For future events with a large number of participants, I’ll be sure to leave even earlier, pack extra snacks and liquids in case of delays, and make sure I have something to eat after the race, too.
I’m really lucky that I had Greg with me, so I didn’t gear check my bag with all my warm clothes in it and then stand around in the cold waiting to find out when the start was. No one had time to gear check after learning when the race would actually start, and there were a lot of cold runners.
But I did it. The weather was gorgeous, and it was very powerful to run an event with so many women. Having something extra in common with your fellow runners increases camaraderie, and I felt like I was part of something.
I’m not necessarily a huge fan of the “diva” concept (seems to value individualism over teamwork, and imply high maintenance over hard working), but I liked how many people I saw running in groups, with friends, mother/daughter pairs, etc. It was much more conducive to that than a normal race might be, and I’m glad I ran it once!
What’s Next:
I’ve had a few readers post that they’re hoping I will continue my blog after the completion of this half marathon – you better believe it! I’m going to keep running, and keep writing.
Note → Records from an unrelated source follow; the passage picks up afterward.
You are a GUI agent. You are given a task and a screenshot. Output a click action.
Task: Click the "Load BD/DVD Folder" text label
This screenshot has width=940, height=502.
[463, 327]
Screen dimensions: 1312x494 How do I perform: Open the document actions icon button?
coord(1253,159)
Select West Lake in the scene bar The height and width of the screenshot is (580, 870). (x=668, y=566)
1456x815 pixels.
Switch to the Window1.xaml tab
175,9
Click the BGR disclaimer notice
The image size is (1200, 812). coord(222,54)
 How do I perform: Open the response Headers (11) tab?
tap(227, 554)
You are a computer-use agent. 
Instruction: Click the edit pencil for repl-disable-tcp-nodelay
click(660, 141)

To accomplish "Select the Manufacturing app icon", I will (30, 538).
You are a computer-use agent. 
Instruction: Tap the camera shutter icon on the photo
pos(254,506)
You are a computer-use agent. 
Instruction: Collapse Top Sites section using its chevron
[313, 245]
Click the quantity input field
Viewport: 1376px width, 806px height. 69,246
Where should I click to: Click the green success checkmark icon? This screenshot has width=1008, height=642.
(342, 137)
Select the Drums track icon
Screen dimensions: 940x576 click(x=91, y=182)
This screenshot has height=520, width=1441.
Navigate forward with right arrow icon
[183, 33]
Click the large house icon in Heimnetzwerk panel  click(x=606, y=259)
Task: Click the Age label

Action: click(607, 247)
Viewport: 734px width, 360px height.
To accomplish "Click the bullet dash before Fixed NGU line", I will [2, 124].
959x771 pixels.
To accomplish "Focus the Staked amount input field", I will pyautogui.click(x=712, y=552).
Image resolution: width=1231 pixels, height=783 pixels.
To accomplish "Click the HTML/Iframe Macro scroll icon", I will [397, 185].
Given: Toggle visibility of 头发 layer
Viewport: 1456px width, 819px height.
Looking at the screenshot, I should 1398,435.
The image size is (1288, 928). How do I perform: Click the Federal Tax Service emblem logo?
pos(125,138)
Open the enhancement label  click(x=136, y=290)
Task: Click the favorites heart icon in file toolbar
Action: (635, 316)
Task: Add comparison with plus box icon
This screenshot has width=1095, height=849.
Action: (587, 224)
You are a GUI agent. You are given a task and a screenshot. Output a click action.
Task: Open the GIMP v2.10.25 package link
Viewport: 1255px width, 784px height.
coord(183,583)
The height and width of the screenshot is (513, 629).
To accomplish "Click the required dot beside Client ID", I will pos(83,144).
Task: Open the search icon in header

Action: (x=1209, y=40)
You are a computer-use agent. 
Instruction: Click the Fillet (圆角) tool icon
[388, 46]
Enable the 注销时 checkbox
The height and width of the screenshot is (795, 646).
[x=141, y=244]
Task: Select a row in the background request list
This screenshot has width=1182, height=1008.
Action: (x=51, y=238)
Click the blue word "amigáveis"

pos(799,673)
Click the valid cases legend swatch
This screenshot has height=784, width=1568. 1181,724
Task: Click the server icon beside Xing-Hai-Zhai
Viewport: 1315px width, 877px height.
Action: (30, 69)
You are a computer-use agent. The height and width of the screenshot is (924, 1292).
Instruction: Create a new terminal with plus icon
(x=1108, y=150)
I even have another half marathon in my near future, the Chilly Half Marathon in Newton, MA this November. It’s another hilly course… but this time, I’m planning on it.
I’ll be working on getting faster now that I’ve spent time focusing on running longer – I’m excited to try intervals and hill repeats and see if I can drop my pace down for my next 10k in October. (Not much time, eek!)
I’ll also be writing my normal, motivational, running thoughts that relate to all things life and running… the type that you can relate to whether you’re in week 3 of Couch to 5k or you’ve completed marathons. (I’ve gotten e-mails from runners of all experience levels!)